A Molfetta si fa tappa per visitare i luoghi di don Tonino ma anche per dialogare con chi è cresciuto accanto a lui. «C’è ancora l’eco della sua voce, dei suoi gesti, dei suoi messaggi – sottolinea Martella –. Gli adulti di oggi sono i giovani che lo hanno visto al loro fianco. Ma anche le nuove generazioni lo sentono vicino: il concorso sulla sua figura che abbiamo promosso per gli studenti ha dato risultati sorprendenti». Certo, la fama di santità di monsignor Bello va ben oltre questa terra di mare. «Da tutta la Penisola si giunge fra noi sui passi di don Tonino – spiega il vescovo –. Molti lo hanno conosciuto e ammirato attraverso i suoi scritti senza averlo mai incontrato di persona. Lo testimoniano anche i miei viaggi come visitatore dei Seminari d’Italia nei quali non manca mai la domanda: a che punto è la causa di beatificazione di monsignor Bello? Segno dello stupore che suscita ancora il suo lascito».
Già, il Seminario. Don Tonino era stato formatore dei futuri sacerdoti nella sua diocesi, Ugento-Santa Maria di Leuca. E aveva portato la sua passione educativa nella comunità di Tricase, quando era parroco, e a Molfetta da pastore. «Lungo la rotta tracciata dal Concilio aveva valorizzato il laicato e lo aveva emancipato», chiarisce il vescovo. E monsignor Bello è stato anche l’uomo della parola.
«Una parola nuova non solo nei contenuti – sottolinea il presule – ma anche per la forza incisiva, per la freschezza, per l’efficacia e per la fecondità».
A Tricase Martella, allora giovane prete, pranzava tutti i sabati con don Tonino. «Perché sono originario di quel Comune – racconta –. A lui mi sono riferito e, direi, ispirato da novello sacerdote. Ogni volta che lo incontravo ero consapevole di avere davanti a me un maestro».
Il 25 dicembre 1984, a due anni dalla sua nomina a vescovo, monsignor Bello aveva lanciato il progetto pastorale Insieme alla sequela di Cristo sul passo degli ultimi. «Un piano di grande attualità ancora oggi – dichiara Martella –. Quella degli ultimi, per don Tonino, non era una scelta pauperistica ma una via concreta non solo per imitare Gesù, ma anche per incontrarlo e servirlo. E in questo tempo di crisi gli ultimi sono davvero tanti, troppi: da chi ha perso il lavoro alle famiglie piegate dal bisogno, da coloro che vengono esclusi ai migranti che bussano alle nostre frontiere».

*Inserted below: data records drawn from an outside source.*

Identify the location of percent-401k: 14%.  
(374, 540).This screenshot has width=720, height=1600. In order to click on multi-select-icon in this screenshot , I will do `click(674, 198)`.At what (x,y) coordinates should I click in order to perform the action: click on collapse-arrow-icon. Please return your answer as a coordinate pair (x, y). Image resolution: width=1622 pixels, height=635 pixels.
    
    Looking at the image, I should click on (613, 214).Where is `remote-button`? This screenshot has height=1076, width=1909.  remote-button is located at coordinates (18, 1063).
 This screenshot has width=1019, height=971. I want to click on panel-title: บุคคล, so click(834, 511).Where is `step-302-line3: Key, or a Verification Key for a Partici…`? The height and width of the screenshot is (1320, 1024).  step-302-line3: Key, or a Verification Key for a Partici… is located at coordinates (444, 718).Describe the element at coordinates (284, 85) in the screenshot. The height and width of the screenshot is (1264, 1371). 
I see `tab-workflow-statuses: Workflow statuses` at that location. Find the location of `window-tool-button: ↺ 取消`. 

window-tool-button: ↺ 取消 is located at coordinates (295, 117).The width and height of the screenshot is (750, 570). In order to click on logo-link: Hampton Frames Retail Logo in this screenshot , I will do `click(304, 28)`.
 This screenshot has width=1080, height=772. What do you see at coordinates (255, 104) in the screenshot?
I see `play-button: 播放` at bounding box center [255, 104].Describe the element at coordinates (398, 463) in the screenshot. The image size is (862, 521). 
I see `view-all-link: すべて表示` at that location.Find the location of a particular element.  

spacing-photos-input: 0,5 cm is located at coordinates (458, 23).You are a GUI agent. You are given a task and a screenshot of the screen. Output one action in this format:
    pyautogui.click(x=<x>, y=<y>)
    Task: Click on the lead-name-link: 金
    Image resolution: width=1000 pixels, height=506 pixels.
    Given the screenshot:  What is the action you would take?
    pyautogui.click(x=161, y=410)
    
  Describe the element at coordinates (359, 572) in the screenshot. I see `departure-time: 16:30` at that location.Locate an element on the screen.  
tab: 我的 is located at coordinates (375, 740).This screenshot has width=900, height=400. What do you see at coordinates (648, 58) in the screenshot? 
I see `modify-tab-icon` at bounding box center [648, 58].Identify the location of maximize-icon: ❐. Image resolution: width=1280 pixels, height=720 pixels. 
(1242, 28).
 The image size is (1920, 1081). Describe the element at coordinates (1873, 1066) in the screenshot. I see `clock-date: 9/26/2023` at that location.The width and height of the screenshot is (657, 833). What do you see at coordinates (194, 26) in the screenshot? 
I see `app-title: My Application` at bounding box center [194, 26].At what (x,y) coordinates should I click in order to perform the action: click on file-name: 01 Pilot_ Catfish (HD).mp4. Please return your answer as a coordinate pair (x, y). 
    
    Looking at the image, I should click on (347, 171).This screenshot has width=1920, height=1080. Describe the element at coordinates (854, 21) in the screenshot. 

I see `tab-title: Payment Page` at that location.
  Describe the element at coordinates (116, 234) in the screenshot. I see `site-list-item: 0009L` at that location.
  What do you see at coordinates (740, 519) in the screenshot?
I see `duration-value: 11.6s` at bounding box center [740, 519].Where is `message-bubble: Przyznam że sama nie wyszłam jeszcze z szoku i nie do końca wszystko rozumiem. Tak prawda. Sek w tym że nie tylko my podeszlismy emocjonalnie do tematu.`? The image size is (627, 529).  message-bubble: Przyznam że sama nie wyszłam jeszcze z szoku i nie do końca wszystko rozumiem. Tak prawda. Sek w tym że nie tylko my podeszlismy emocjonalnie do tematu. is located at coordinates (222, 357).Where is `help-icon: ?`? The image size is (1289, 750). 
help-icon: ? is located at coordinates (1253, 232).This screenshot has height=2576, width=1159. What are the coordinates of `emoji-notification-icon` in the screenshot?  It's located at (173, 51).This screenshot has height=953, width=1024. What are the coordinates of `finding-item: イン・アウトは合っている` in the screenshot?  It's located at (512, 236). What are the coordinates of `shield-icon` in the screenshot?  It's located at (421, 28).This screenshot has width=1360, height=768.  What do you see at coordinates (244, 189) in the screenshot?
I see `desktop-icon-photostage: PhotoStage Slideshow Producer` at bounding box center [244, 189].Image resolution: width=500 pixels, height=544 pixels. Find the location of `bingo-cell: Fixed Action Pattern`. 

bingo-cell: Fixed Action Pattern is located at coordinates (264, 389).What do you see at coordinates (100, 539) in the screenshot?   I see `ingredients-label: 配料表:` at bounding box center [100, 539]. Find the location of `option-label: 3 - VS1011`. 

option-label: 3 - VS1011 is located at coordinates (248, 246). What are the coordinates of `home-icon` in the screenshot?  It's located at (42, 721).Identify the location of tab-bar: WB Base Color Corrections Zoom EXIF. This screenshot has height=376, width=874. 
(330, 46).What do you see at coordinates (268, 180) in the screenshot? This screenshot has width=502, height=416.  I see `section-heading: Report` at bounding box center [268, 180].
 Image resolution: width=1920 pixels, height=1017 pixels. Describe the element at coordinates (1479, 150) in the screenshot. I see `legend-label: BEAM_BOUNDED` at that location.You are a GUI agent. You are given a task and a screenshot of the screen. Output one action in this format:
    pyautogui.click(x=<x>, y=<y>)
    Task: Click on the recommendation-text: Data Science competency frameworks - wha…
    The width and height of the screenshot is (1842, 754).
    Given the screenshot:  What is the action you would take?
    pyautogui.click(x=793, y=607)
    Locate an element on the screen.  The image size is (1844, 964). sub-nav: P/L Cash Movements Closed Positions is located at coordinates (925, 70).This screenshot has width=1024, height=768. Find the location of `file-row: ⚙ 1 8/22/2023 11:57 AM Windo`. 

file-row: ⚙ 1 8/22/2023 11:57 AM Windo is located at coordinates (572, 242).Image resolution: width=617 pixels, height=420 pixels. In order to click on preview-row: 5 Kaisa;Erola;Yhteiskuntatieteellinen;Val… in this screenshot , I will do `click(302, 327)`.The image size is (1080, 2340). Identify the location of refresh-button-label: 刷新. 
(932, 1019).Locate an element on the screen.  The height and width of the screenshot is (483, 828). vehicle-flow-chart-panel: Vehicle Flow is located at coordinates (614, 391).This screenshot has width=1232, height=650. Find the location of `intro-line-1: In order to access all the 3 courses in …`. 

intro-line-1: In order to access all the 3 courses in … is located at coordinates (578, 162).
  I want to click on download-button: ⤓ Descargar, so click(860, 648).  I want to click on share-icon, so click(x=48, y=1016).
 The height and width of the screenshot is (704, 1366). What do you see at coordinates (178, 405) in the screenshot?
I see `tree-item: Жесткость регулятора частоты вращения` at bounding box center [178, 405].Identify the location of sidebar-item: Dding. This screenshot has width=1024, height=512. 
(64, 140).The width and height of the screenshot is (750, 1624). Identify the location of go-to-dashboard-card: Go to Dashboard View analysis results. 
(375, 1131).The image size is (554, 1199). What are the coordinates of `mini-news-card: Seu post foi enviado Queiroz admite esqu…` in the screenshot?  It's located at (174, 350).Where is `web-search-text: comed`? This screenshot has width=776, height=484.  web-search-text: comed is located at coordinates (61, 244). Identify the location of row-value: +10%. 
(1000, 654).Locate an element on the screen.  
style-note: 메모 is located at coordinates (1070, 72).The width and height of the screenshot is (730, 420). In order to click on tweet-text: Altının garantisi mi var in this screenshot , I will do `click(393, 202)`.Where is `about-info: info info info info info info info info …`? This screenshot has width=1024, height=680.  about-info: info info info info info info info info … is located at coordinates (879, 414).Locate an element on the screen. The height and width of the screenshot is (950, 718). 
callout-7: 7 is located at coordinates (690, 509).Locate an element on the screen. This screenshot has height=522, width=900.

E monsignor Bello aveva fatto di Molfetta un avamposto dell’accoglienza, a cominciare dal palazzo vescovile aperto a tutti. «Per don Tonino – conclude il vescovo – una Chiesa che spalanca le sue braccia non è tanto quella che offre un pasto o un tetto, quanto quella che sa camminare a fianco. Questa è la direzione che ci indica anche papa Francesco e che don Tonino ha vissuto e mostrato».